_Problem requirements_.
When the string "agent" appears in a line of the records, show the whole line.

---------- Data section

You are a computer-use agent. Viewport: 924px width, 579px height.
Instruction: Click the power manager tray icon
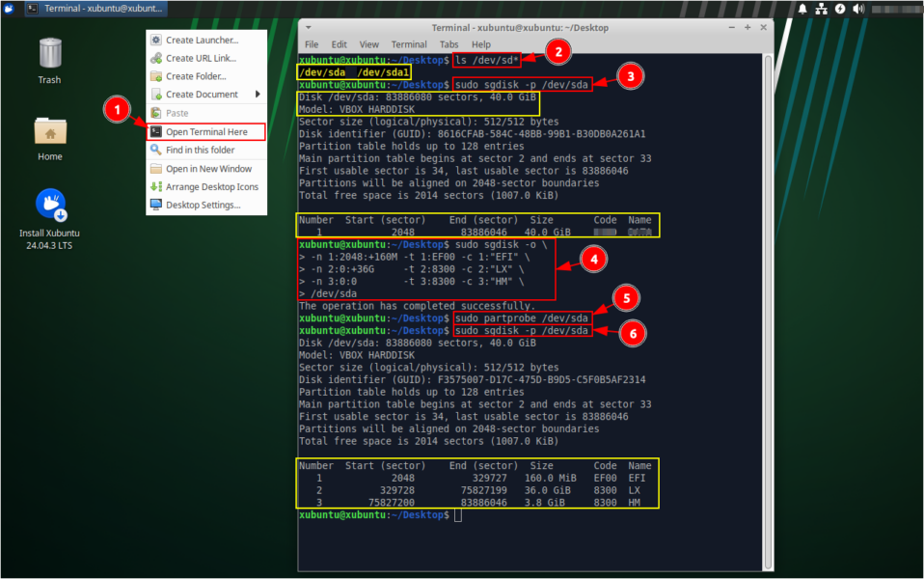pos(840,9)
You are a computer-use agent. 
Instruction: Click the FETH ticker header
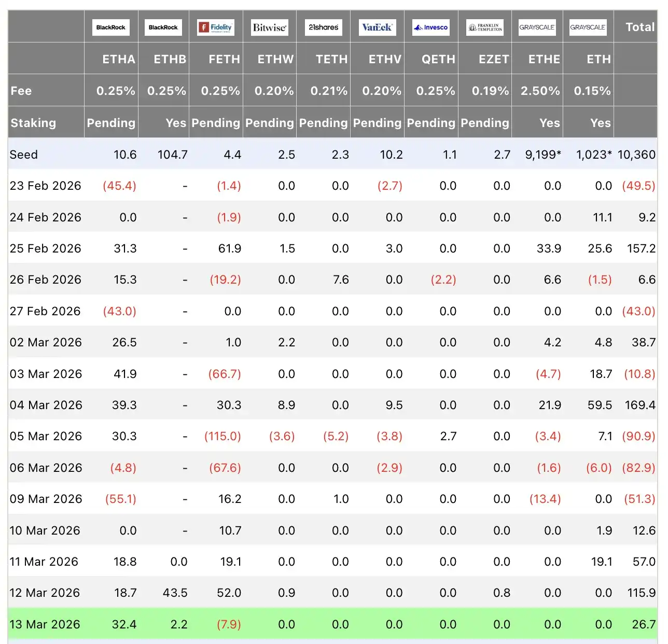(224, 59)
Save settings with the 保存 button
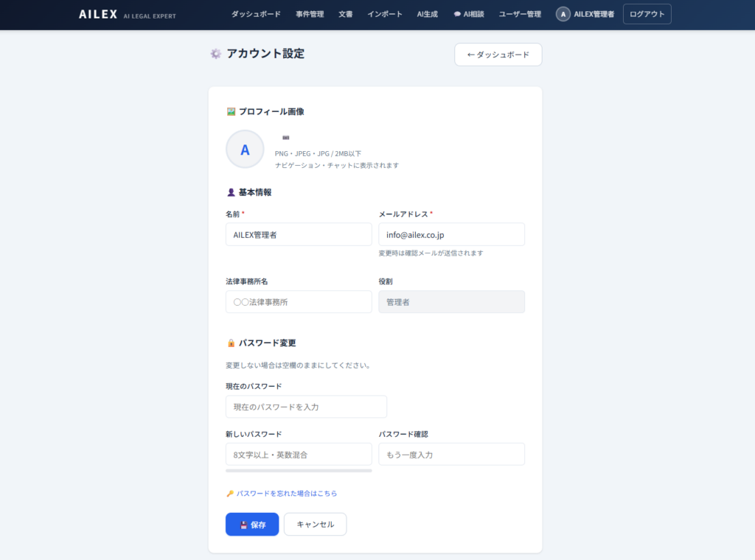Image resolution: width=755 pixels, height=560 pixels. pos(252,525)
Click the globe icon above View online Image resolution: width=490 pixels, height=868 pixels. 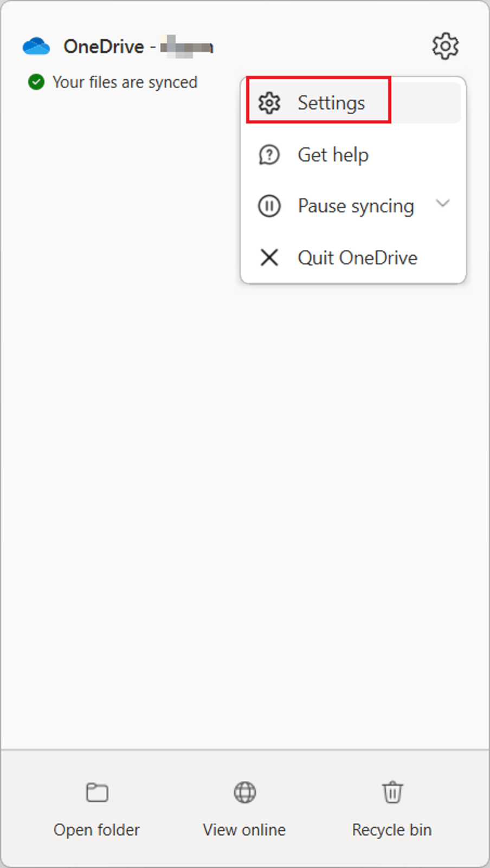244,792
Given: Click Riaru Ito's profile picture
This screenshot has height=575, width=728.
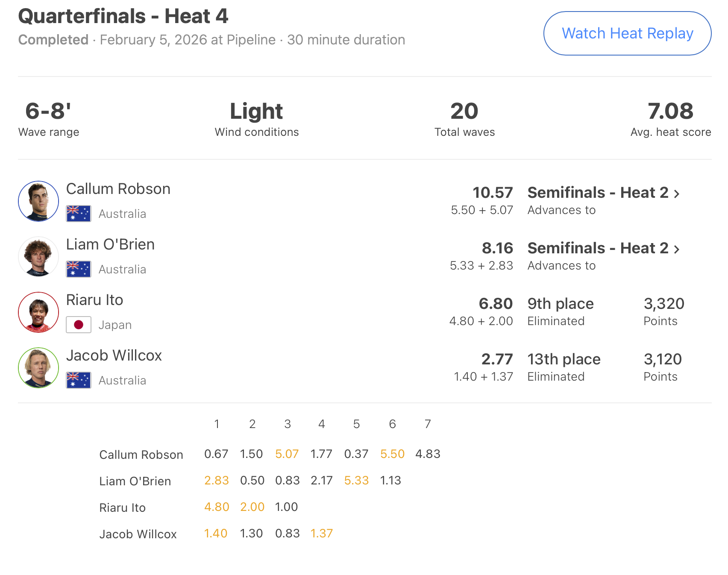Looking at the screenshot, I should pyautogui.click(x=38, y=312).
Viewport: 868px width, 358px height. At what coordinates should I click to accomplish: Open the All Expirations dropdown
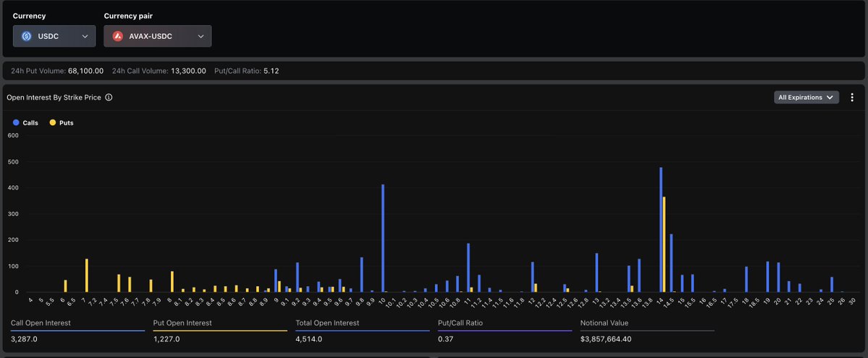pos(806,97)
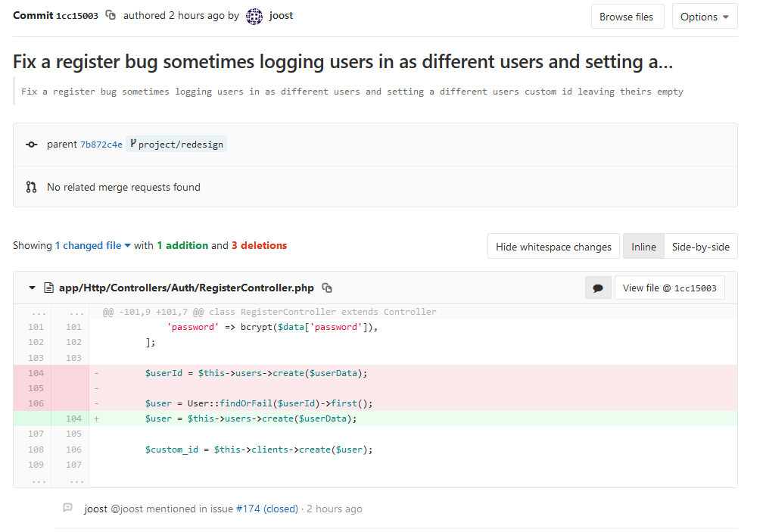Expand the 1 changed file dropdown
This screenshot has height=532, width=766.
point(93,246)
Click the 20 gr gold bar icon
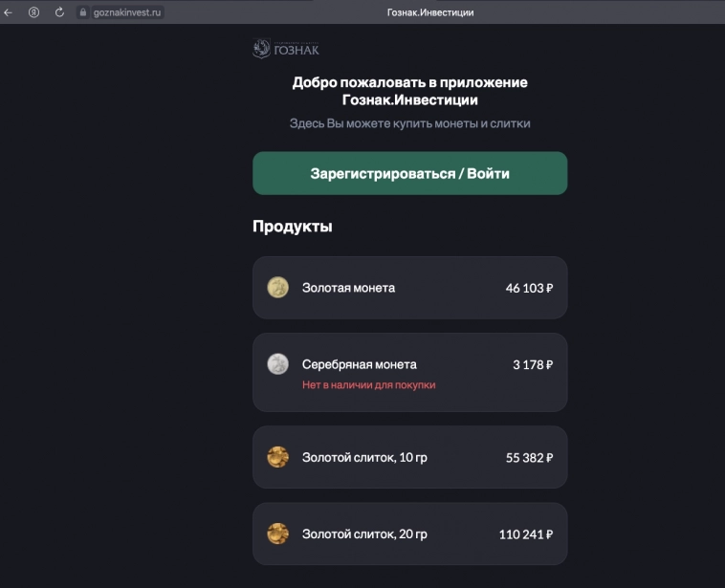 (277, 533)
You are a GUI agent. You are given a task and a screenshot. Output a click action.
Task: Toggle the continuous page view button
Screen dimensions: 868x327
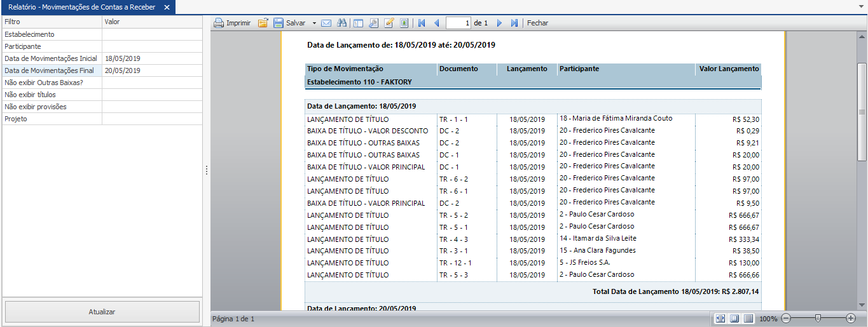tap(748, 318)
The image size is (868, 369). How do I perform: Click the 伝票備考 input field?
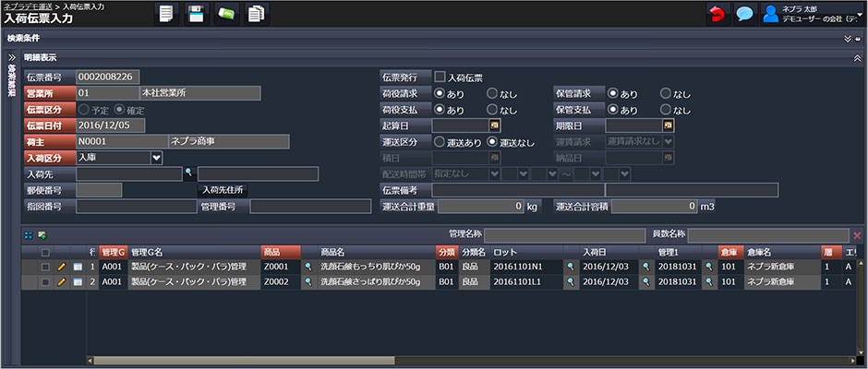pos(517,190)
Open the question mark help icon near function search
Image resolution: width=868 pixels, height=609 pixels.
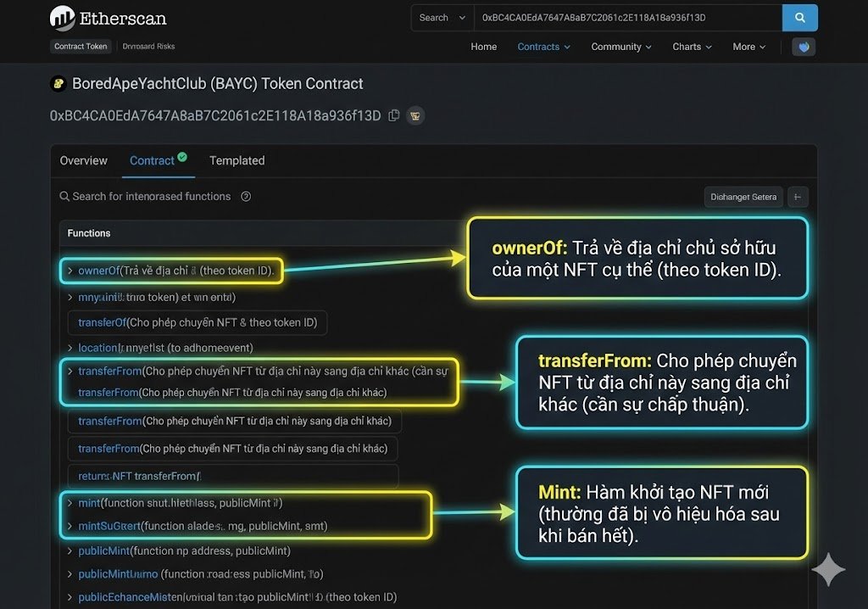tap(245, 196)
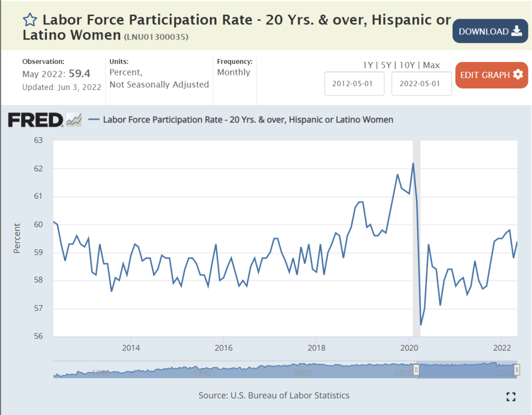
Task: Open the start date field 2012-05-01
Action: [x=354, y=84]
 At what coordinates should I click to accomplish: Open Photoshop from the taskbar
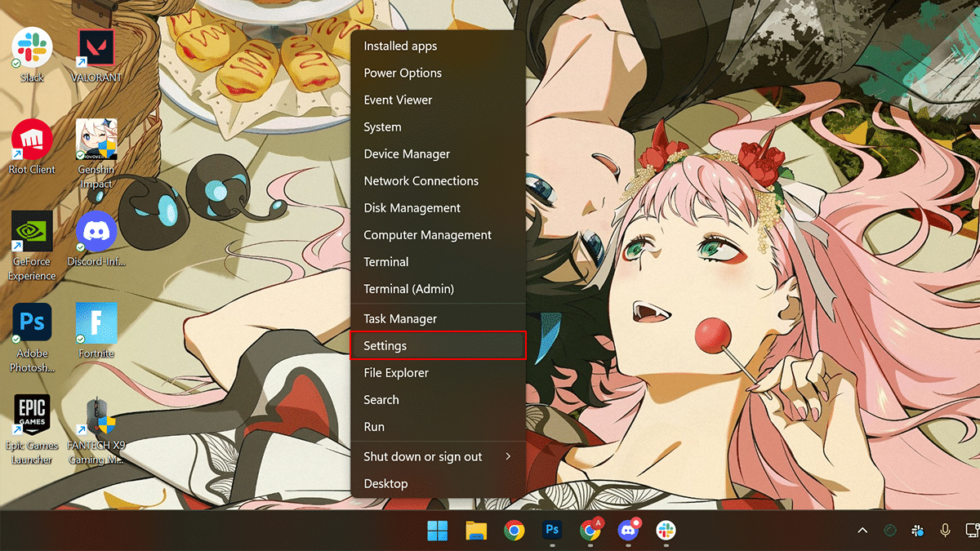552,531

--------------------

_Response to this exercise_.
You are a computer-use agent. Viewport: 924px width, 579px height.
You are a computer-use agent. 
You are a GUI agent. You are given a task and a screenshot. Output a click action.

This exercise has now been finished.